Другой центральный мотив «художественной критики» корреспондирует с «Порой веселой мая…». За утилитаризмом автора заметки о мраморной статуе «честного бедняка» стоит отрицание красоты как таковой. «Да, да, господа олигархи, вам не по вкусу эта статуя? Вы хотели бы голого Антиноя и сладострастную Афродиту? Вы в статуе ищете красоту линий, чтобы услаждать ею какую-то эстетическую потребность? Но прошло время для художества тешить вашу праздную жажду изящного! Нет, господа! Не отвращайте взоров от действительности, пусть она колет вам глаза! <…> Обратите внимание и на кучу сора. (Ср. «гоголевский» мотив хлама в «Отрывке». – А. Н.) Как переданы резцом эти арбузные корки, эти яичные скорлупы, эти грязные тряпки! да, повторяю, грязные (курсив Толстого. – А. Н.), ибо художник не побоялся изваять и самую грязь, и этим показал, что он именно художник» (366). В «Порой веселой мая…» жених объясняет: «Есть много места, лада, / Но наш приют тенистый / Затем изгадить надо, / Что в нем свежо и чисто!»; нигилисты «Весь мир желают сгладить / И тем внести равенство, / Что всё хотят загадить / Для общего блаженства» (182–183).
Как было давно отмечено, монолог жениха восходит к предисловию Гейне к французскому изданию «Лютеции» (1855)[335]. Близко следуя этому тексту, Толстой затем вступает с ним в полемику. Гейне, описав будущее торжество коммунистов, подразумевающее упразднение бесполезной красоты вообще и его поэзии в частности, признает правоту «мрачных иконоборцев»: «Да будет он разрушен, этот старый мир, где невинность погибала, где процветал эгоизм, где человек эксплуатировал человека! Да будут разрушены до основания эти дряхлые мавзолеи, где царили обман и несправедливость! И да будет благословен тот бакалейный торговец, что станет некогда изготовлять пакетики из моих стихотворений и всыпать в них кофе и табак для бедных старушек, которым в нашем теперешнем мире несправедливости, может быть, приходилось отказывать себе в подобных удовольствиях…»[336]. Ложность подобных – «филантропических» – оправданий «разрушения эстетики» высмеяна Толстым в «художественной критике», автор которой, имитируя доказательное рассуждение, грешит против элементарной логики, подмененной риторическим напором («Он повязал лицо – значит, у него болят зубы.

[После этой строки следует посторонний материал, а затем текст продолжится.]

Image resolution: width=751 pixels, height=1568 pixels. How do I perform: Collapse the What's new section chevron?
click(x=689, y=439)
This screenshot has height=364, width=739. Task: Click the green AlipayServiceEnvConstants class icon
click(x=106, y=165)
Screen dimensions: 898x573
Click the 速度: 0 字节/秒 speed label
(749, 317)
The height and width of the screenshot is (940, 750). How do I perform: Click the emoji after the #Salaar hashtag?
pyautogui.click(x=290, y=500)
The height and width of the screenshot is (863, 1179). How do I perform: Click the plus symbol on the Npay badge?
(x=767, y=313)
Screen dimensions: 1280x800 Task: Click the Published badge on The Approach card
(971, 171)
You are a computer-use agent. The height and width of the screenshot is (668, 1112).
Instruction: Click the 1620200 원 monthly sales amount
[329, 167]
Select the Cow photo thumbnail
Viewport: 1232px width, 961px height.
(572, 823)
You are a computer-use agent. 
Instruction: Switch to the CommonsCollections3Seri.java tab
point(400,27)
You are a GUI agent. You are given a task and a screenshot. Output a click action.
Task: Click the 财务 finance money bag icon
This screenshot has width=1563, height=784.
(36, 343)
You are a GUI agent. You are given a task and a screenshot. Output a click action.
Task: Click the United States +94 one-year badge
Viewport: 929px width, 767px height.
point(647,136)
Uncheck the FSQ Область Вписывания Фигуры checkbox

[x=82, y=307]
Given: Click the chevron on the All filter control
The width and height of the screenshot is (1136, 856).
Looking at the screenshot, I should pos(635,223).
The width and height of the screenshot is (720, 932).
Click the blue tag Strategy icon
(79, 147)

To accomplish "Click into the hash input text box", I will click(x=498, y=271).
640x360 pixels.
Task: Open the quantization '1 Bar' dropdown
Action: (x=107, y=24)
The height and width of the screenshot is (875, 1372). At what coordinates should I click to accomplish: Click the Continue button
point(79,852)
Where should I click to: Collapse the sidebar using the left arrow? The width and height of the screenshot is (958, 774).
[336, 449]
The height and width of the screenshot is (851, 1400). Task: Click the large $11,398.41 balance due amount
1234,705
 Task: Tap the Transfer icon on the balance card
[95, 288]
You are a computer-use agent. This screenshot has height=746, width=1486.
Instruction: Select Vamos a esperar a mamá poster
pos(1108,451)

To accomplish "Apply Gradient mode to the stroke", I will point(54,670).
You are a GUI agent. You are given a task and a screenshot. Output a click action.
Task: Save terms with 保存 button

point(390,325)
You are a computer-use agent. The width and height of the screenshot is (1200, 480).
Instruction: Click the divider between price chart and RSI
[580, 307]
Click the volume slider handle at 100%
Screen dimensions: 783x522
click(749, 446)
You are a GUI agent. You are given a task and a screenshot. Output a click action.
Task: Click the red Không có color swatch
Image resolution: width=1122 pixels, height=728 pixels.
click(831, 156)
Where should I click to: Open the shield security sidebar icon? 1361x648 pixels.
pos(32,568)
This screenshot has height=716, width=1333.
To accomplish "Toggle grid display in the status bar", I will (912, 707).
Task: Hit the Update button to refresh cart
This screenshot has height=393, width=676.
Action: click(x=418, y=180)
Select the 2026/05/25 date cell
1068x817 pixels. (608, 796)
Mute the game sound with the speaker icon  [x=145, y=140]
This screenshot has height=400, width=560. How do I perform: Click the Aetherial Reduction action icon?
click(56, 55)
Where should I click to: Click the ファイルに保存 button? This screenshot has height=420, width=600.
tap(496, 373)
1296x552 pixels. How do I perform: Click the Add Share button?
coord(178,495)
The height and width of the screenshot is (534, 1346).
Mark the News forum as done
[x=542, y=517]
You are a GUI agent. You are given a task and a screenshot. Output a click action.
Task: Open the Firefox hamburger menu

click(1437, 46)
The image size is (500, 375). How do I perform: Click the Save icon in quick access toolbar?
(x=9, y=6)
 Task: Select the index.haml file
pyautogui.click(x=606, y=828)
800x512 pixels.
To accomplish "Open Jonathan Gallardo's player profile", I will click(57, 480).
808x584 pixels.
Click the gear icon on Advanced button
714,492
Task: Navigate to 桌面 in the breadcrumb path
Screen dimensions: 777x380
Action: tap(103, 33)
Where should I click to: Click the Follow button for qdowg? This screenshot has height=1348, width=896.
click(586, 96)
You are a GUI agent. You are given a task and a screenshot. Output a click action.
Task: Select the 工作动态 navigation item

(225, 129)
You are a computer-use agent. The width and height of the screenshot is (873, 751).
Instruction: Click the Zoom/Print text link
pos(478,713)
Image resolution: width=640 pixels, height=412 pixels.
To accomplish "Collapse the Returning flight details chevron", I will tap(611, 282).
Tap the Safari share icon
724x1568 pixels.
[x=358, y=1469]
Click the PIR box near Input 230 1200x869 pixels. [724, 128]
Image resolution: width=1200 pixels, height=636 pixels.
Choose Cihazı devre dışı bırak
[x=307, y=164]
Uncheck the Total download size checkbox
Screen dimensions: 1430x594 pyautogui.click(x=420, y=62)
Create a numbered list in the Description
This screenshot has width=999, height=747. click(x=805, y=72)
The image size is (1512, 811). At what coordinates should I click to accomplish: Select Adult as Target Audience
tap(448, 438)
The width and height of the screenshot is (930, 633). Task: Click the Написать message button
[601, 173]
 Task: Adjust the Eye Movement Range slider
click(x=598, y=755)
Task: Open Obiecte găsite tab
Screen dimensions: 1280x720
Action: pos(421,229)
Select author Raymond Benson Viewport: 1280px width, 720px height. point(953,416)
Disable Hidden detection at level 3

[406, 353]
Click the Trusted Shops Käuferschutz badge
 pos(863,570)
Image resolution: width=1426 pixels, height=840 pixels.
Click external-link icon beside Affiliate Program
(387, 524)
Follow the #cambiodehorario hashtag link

Отчего болят? От недостатка дров и сухой квартиры. Какой урок аристократам!» – 366). Невольное саморазоблачение борцов с красотой в пародии дополняет балладу, где мотив якобы «благих намерений» опущен, а теория и практика нигилистов выводится из их инфантилизма («Но кто же люди эти, – / Воскликнула невеста, – / Хотящие, как дети, / Чужое гадить место» – 182)[337] и/или тщеславия («Чтоб русская держава / Спаслась от их затеи, / Повесить Станислава / Всем вожакам на шеи» – 184).